WORK TO COMPLETE:
Give a verbatim copy of the data, leaving the pictures out.
Start of PROVIDED RECORDS
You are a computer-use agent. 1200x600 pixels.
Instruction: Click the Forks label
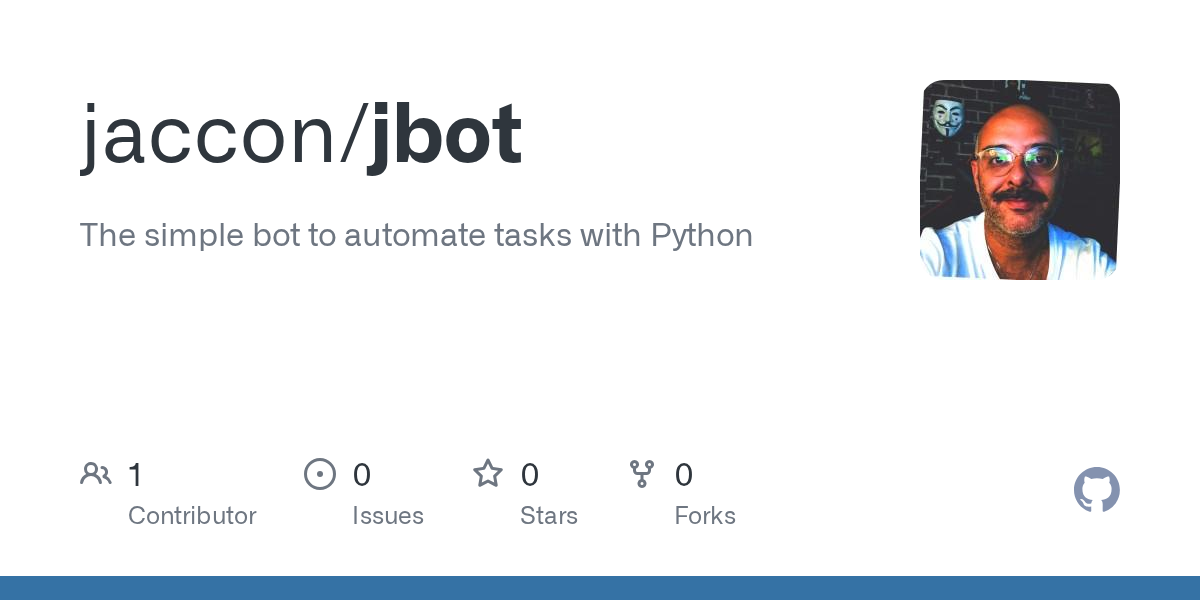(x=705, y=516)
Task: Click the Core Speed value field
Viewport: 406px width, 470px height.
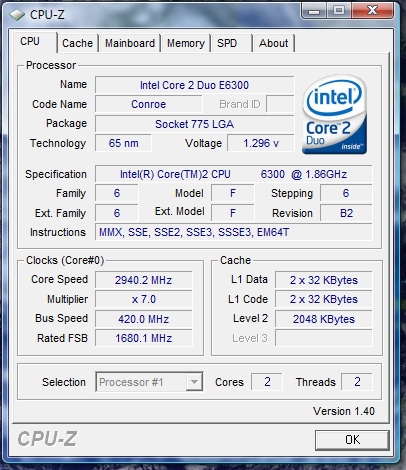Action: coord(144,280)
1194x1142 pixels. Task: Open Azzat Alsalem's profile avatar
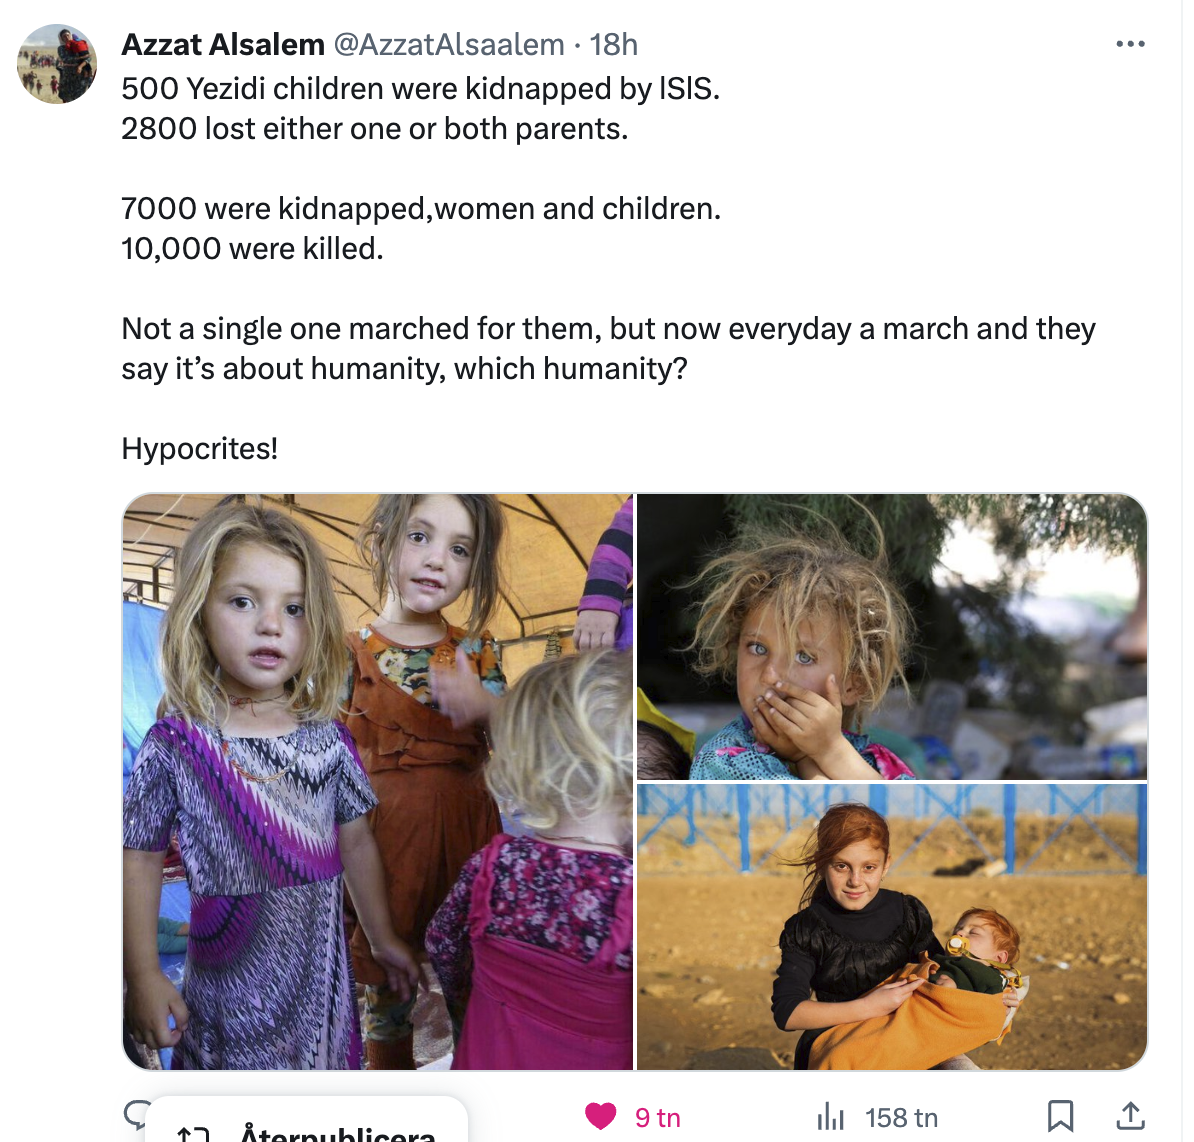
End of PROVIDED RECORDS
EXERCISE RESPONSE:
You are a computer-use agent. 1200x600 pixels.
Instruction: Click the Forks label
(x=705, y=516)
Task: Click the Core Speed value field
Viewport: 406px width, 470px height.
Action: coord(144,280)
1194x1142 pixels. Task: Open Azzat Alsalem's profile avatar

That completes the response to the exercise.